After the Part 2 KV cache post, TheTom asked whether we'd run his vllm-swift through the same kind of sweep. Different engine class entirely — vLLM scheduler with a Swift/Metal hot path replacing the Python/MLX worker, MLX-format weights instead of GGUF, and a BatchedKVCache built for concurrent decode. We had cycles, so we ran it. 36 cells, three KV schemes, four depths, three concurrency levels.
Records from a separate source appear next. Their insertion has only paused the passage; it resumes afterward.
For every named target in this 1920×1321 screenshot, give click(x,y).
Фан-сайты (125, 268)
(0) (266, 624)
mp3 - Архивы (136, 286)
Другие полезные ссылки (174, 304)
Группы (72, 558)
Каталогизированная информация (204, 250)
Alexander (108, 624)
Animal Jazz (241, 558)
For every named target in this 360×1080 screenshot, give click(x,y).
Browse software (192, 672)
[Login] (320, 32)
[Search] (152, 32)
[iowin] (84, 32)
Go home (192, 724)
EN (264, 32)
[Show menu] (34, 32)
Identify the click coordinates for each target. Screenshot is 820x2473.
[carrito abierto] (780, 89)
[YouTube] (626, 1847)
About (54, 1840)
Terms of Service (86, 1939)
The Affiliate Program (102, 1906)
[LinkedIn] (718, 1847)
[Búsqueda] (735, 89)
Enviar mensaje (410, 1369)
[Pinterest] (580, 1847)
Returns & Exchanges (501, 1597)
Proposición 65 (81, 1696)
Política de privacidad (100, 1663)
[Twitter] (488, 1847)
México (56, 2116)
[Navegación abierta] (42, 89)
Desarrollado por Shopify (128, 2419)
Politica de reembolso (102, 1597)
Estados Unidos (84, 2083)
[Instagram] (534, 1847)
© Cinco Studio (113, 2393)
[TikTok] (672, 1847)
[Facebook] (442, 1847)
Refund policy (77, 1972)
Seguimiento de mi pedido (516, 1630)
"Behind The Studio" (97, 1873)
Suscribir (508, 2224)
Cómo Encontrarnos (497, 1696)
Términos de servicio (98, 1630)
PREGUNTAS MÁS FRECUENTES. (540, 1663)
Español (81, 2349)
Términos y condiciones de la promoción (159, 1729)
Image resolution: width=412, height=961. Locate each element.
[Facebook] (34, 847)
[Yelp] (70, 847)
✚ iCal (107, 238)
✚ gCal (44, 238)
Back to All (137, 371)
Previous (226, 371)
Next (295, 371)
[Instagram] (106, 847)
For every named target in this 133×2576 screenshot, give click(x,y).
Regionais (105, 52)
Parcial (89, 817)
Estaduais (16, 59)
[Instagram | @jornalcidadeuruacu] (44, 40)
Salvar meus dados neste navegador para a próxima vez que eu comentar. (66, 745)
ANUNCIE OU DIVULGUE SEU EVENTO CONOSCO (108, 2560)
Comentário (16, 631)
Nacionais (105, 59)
Honest data below.

TL;DR

  1. fp16 wins decode at every cell we tested. turbo4v2 lands 10–17% slower per sequence; turbo3 lands 19–39% slower. The bandwidth-bound crossover that powered turbo on the llama.cpp fork past 256K doesn't appear here at ≤32K. Either it crosses over later (we couldn't push past 32K cleanly — see caveats), or vllm-swift's contiguous KV access pattern changes the regime entirely.
  2. fp16 at d=32K, B=32 runs at 3,078 tok/s aggregate for a 35B-A3B MoE on a single MacBook Pro. Working set is ~56 GB (35 GB weights + ~21 GB KV) thanks to the model's hybrid attention pattern — only 10 of 40 layers carry full-attention KV. Comfortably within 128 GB UMA at this depth.
  3. Per-sequence decode is essentially flat across concurrency. fp16 at d=8K: 102.2 / 110.6 / 110.9 tok/s at B=1 / 8 / 32. That's the BatchedKVCache promise delivered — aggregate scales near-linearly in batch size.
  4. Prefill is uniform across KV schemes. Peak prefill ~3,800 tok/s for all three (fp16, turbo4v2, turbo3). KV compression doesn't hurt prefill in this regime, since prefill writes the cache once rather than reading per-step.
  5. The honest TurboQuant+ pitch on this engine at this depth range is memory-ceiling, not throughput. turbo3's 4.6× compression buys longer context or larger batches that don't fit otherwise. It does not buy faster decode at any cell we measured.
  6. Update 2026-05-02: we extended the matrix to d=64K / 128K / 192K. fp16 d=128K B=32 and fp16 d=192K B=32 both hit the memory ceiling and SKIPPED. turbo4v2 ran both: 1,360 tok/s aggregate at d=128K B=32, 1,024 tok/s aggregate at d=192K B=32. That is the value-prop confirmation in two cells. Per-seq decode degrades smoothly with depth, no bandwidth-bound crossover ever appears. Deep-context section below.

Why we ran this

Two of TheTom's recent releases sit on different engine substrates. The llama-cpp-turboquant fork we benched in Part 1 and Part 2 integrates TurboQuant directly into llama.cpp's GGML kernels. vllm-swift is something different: a vLLM platform plugin that swaps vLLM's MLX worker for a Swift/Metal one talking through a C bridge, with TurboQuant+ exposed via --additional-config '{"kv_scheme": ..., "kv_bits": ...}'. Same compression family, different engine context, different scheduler.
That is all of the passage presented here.